• What this task involves
Working from the records beneath this line, reproduce each one exactly.

*** Extracted records

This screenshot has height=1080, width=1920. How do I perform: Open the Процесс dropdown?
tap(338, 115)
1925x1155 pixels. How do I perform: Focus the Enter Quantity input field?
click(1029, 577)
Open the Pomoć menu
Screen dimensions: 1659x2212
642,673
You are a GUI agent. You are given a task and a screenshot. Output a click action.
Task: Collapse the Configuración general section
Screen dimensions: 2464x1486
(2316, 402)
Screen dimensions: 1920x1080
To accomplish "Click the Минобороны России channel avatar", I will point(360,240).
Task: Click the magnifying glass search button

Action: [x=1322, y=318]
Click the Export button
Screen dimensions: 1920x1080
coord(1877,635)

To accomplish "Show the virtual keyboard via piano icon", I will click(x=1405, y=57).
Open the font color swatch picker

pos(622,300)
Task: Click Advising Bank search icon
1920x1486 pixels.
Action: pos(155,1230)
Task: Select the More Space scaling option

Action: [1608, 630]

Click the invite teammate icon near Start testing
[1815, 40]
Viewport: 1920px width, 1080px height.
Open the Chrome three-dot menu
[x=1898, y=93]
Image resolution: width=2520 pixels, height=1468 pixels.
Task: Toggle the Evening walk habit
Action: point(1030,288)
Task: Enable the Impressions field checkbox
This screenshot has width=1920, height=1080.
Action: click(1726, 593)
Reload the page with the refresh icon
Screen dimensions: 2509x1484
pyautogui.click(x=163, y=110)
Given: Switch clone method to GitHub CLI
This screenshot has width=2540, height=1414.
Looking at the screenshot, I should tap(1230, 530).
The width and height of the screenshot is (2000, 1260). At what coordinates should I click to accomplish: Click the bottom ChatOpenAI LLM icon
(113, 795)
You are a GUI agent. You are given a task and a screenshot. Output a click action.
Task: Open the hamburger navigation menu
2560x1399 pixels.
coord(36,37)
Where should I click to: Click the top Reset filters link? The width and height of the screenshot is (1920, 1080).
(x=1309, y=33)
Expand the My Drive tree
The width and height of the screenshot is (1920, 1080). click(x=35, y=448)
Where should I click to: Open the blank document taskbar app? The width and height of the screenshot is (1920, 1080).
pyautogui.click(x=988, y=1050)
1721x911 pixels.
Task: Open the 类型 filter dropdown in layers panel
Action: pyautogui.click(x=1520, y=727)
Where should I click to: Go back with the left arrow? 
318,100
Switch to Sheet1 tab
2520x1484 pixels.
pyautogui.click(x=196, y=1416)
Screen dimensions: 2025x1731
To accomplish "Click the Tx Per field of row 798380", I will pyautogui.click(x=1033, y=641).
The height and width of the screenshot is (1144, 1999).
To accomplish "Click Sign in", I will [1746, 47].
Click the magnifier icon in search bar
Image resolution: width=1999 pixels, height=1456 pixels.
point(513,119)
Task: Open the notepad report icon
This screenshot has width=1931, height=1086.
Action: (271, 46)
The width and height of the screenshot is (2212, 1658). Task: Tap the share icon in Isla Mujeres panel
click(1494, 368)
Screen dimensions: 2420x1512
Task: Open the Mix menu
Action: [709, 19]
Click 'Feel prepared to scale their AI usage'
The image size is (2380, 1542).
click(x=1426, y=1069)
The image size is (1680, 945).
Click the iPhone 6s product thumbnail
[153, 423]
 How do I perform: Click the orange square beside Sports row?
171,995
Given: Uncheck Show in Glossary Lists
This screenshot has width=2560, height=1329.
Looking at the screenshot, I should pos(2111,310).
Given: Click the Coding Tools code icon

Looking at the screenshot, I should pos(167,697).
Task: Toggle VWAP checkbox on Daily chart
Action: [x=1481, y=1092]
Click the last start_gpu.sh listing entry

******

• Task solution
This screenshot has height=1080, width=1920. How do I perform: Open the Процесс dropdown?
tap(338, 115)
1925x1155 pixels. How do I perform: Focus the Enter Quantity input field?
click(1029, 577)
Open the Pomoć menu
Screen dimensions: 1659x2212
642,673
You are a GUI agent. You are given a task and a screenshot. Output a click action.
Task: Collapse the Configuración general section
Screen dimensions: 2464x1486
(2316, 402)
Screen dimensions: 1920x1080
To accomplish "Click the Минобороны России channel avatar", I will point(360,240).
Task: Click the magnifying glass search button

Action: [x=1322, y=318]
Click the Export button
Screen dimensions: 1920x1080
coord(1877,635)

To accomplish "Show the virtual keyboard via piano icon", I will click(x=1405, y=57).
Open the font color swatch picker

pos(622,300)
Task: Click Advising Bank search icon
1920x1486 pixels.
Action: pos(155,1230)
Task: Select the More Space scaling option

Action: [1608, 630]

Click the invite teammate icon near Start testing
[1815, 40]
Viewport: 1920px width, 1080px height.
Open the Chrome three-dot menu
[x=1898, y=93]
Image resolution: width=2520 pixels, height=1468 pixels.
Task: Toggle the Evening walk habit
Action: point(1030,288)
Task: Enable the Impressions field checkbox
This screenshot has width=1920, height=1080.
Action: click(1726, 593)
Reload the page with the refresh icon
Screen dimensions: 2509x1484
pyautogui.click(x=163, y=110)
Given: Switch clone method to GitHub CLI
This screenshot has width=2540, height=1414.
Looking at the screenshot, I should tap(1230, 530).
The width and height of the screenshot is (2000, 1260). At what coordinates should I click to accomplish: Click the bottom ChatOpenAI LLM icon
(113, 795)
You are a GUI agent. You are given a task and a screenshot. Output a click action.
Task: Open the hamburger navigation menu
2560x1399 pixels.
coord(36,37)
Where should I click to: Click the top Reset filters link? The width and height of the screenshot is (1920, 1080).
(x=1309, y=33)
Expand the My Drive tree
The width and height of the screenshot is (1920, 1080). click(x=35, y=448)
Where should I click to: Open the blank document taskbar app? The width and height of the screenshot is (1920, 1080).
pyautogui.click(x=988, y=1050)
1721x911 pixels.
Task: Open the 类型 filter dropdown in layers panel
Action: pyautogui.click(x=1520, y=727)
Where should I click to: Go back with the left arrow? 
318,100
Switch to Sheet1 tab
2520x1484 pixels.
pyautogui.click(x=196, y=1416)
Screen dimensions: 2025x1731
To accomplish "Click the Tx Per field of row 798380", I will pyautogui.click(x=1033, y=641).
The height and width of the screenshot is (1144, 1999).
To accomplish "Click Sign in", I will [1746, 47].
Click the magnifier icon in search bar
Image resolution: width=1999 pixels, height=1456 pixels.
point(513,119)
Task: Open the notepad report icon
This screenshot has width=1931, height=1086.
Action: (271, 46)
The width and height of the screenshot is (2212, 1658). Task: Tap the share icon in Isla Mujeres panel
click(1494, 368)
Screen dimensions: 2420x1512
Task: Open the Mix menu
Action: [709, 19]
Click 'Feel prepared to scale their AI usage'
The image size is (2380, 1542).
click(x=1426, y=1069)
The image size is (1680, 945).
Click the iPhone 6s product thumbnail
[153, 423]
 How do I perform: Click the orange square beside Sports row?
171,995
Given: Uncheck Show in Glossary Lists
This screenshot has width=2560, height=1329.
Looking at the screenshot, I should pos(2111,310).
Given: Click the Coding Tools code icon

Looking at the screenshot, I should pos(167,697).
Task: Toggle VWAP checkbox on Daily chart
Action: [x=1481, y=1092]
Click the last start_gpu.sh listing entry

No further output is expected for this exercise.